Those outside cats are so sweet. I’ve become terribly fond of them. Mother and father come along for a meal if they’re hungry, but they nay not turn up for several weeks. Mother, whose latest name is Mehitabel, was here the last frosty morning – she looks healthy and well fed and I wouldn’t be surprised if she is fed by other people too – and father, RasPutin, comes a bit more often. He’s a big bruiser of a tabby tom, and in the past year he’s lost a serious fight because he now has a crooked ear and he has less swagger and more anxiety. I still don’t know if he’s a pet or a stray or actually feral but he’s friendly and I stroke him and he has never shown his claws. None of them has, in fact, they are quite unaggressive and peaceable. Mehitabel cuffs her children but that’s all.

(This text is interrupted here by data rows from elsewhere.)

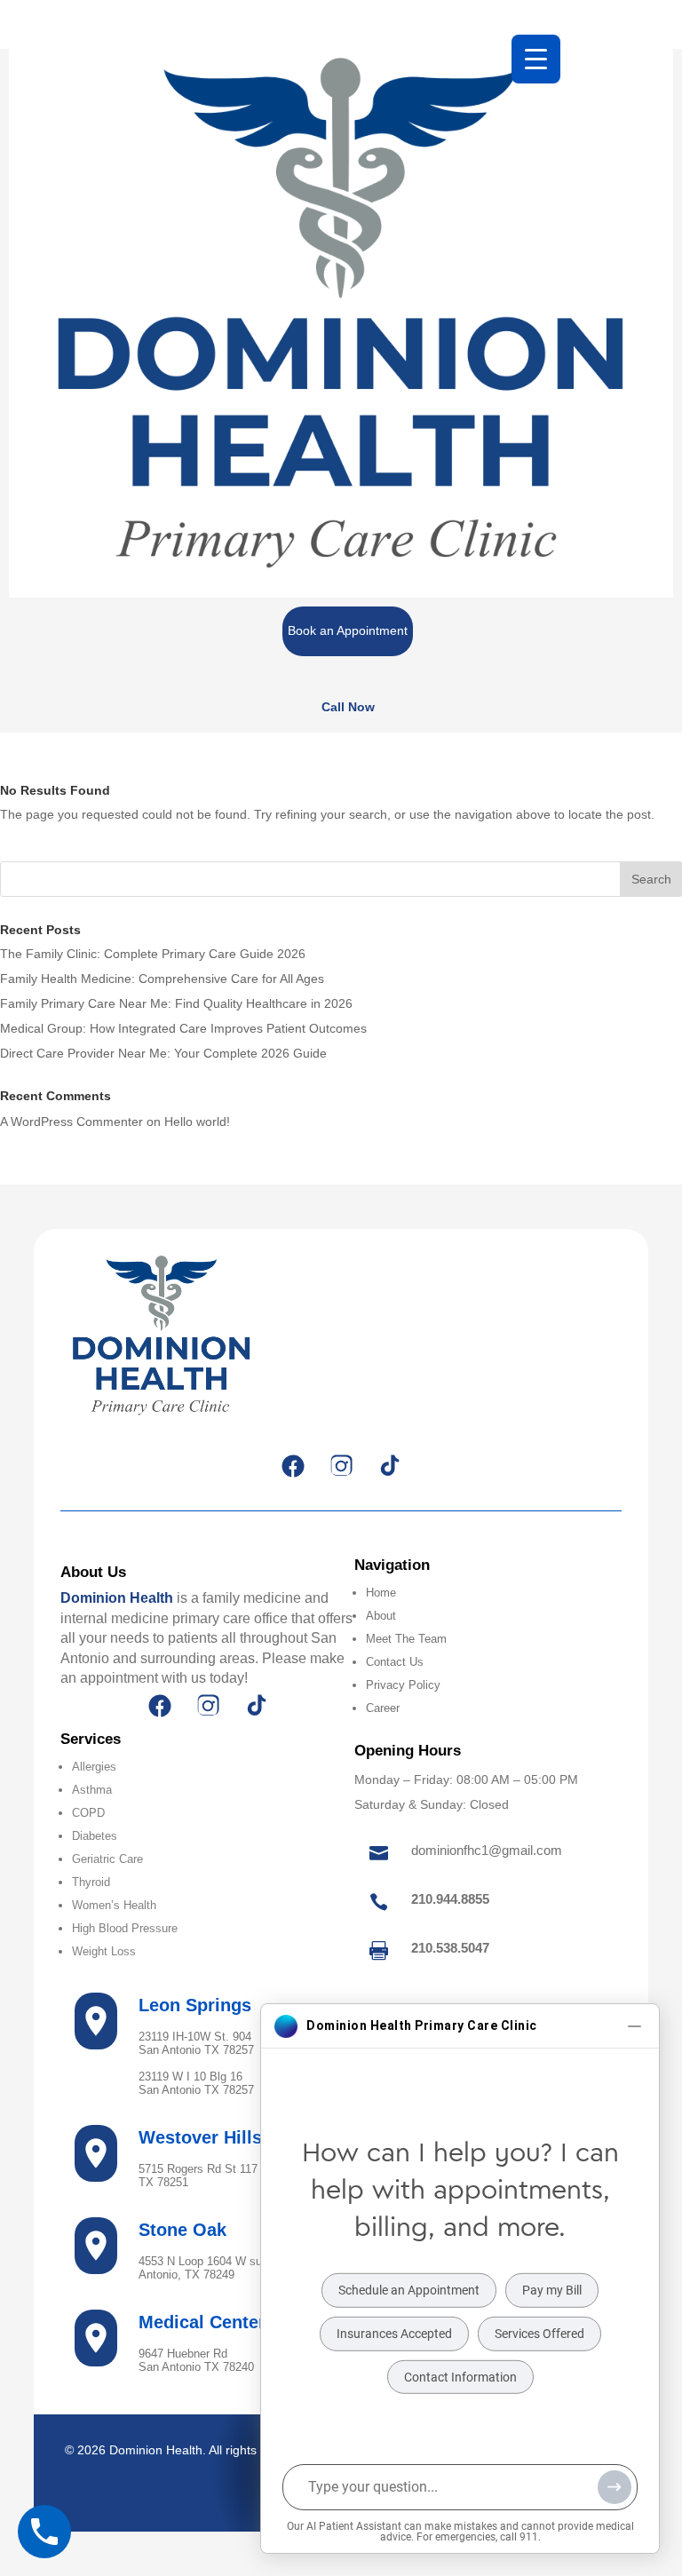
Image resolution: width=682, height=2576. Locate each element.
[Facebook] (293, 1466)
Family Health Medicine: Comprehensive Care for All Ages (162, 978)
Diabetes (94, 1836)
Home (381, 1592)
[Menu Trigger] (536, 59)
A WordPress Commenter (71, 1121)
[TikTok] (389, 1466)
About (381, 1615)
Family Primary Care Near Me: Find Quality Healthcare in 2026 (176, 1003)
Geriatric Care (107, 1859)
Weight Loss (104, 1951)
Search (651, 879)
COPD (88, 1812)
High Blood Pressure (125, 1928)
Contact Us (395, 1661)
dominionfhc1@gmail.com (486, 1850)
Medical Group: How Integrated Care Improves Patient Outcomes (183, 1028)
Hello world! (197, 1121)
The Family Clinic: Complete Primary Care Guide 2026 (152, 954)
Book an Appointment (348, 630)
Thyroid (91, 1882)
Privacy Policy (403, 1685)
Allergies (94, 1766)
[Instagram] (341, 1466)
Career (383, 1708)
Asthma (92, 1789)
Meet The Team (406, 1638)
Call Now (348, 707)
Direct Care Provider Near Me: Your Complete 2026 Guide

They all have wonderfully thick, fluffy coats and look healthy and I’m actually rather proud of that. If they were all unneutered it would be a different story, I know. The four kittens, nearly two years old now in fact, are still very affectionate together and constantly reinforce the bond between them, rubbing together as they walk. Zain the tabby is still the friendliest apart from Mehitabel, Freddie likes to be stroked, Betty is wary but can be stroked if she’s touching one of her brothers. Barney, I’ve never touched. I could, when he’s eating, but I don’t want to worry him. If ever he comes to me, I’ll stroke him without looking at him.
Restrictions regarding poultry are still in place because of avian flu. My lot are perfectly content in the greenhouse with the tunnel through to their run, but they don’t lay eggs. I can’t remember the last egg we had but it was at least three weeks ago. Wretched little freeloaders. They get layers’ pellets, mixed corn, various greens and table scraps but they refuse to lay. In a week or four, we’ll have more eggs than we know what to do with.
My dear friend Mary broke a bone in her pelvis, skiing. She’s a proficient skier but was unlucky, slipped on hard ice and fell awkwardly. She’s going to get the result of a scan tomorrow and will then know how long it’ll take before she heals and what she can and mustn’t do. I hope to go and see her before the weekend. She and her husband have their house on the market at present – they’re moving west and north, nearer their children – I’ll miss her terribly when she goes.
A friend died today. Not a close friend, though she only lives three or four miles away, but it comes close after another friend’s death, both from cancer, both a few years older than me, in the same social circle. I feel strangely diminished by it, more upset than I’d think from the relatively slight acquaintanceship with either. I don’t know why I’m feeling a little vulnerable at present, but I tell myself it’s quite all right to be fragile and self-protective sometimes and not surprising.
On a happier note, my good friend Graham, who did so much to help me with turning out, the summer after Russell died, is going to be over here (he lives in Auckland, New Zealand) in May. It’ll be great to see him again, show him all the good changes round here and introduce him to Lovely Tim.